>>>>>
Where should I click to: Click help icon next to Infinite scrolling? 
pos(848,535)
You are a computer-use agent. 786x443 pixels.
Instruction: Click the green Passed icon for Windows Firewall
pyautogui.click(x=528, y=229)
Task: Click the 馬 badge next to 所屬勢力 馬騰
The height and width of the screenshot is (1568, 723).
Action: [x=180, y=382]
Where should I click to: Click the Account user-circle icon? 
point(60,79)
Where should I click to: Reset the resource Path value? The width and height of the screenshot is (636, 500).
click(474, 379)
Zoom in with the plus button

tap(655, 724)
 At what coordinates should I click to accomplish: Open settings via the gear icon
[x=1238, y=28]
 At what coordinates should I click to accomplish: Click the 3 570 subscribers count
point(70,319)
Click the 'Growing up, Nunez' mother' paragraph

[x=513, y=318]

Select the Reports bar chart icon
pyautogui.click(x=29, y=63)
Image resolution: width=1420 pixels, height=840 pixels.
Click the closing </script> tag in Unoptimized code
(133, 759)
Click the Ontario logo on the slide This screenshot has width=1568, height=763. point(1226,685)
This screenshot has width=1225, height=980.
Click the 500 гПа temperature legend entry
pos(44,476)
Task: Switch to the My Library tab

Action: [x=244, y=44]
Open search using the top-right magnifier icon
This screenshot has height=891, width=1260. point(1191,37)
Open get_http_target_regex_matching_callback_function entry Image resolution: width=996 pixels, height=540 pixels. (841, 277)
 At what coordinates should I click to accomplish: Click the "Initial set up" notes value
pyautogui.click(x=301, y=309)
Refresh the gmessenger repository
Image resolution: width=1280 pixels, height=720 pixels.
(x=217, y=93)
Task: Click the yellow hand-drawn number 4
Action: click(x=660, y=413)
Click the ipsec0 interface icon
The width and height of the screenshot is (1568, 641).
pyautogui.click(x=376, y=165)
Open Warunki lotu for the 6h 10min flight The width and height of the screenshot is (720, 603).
<<<<<
- [The task]: An exact copy of the lines from the one with "Click the ipsec0 interface icon" through the final line of the entries is the whole answer.

- [Answer to the exercise]:
Click the ipsec0 interface icon
The width and height of the screenshot is (1568, 641).
pyautogui.click(x=376, y=165)
Open Warunki lotu for the 6h 10min flight The width and height of the screenshot is (720, 603).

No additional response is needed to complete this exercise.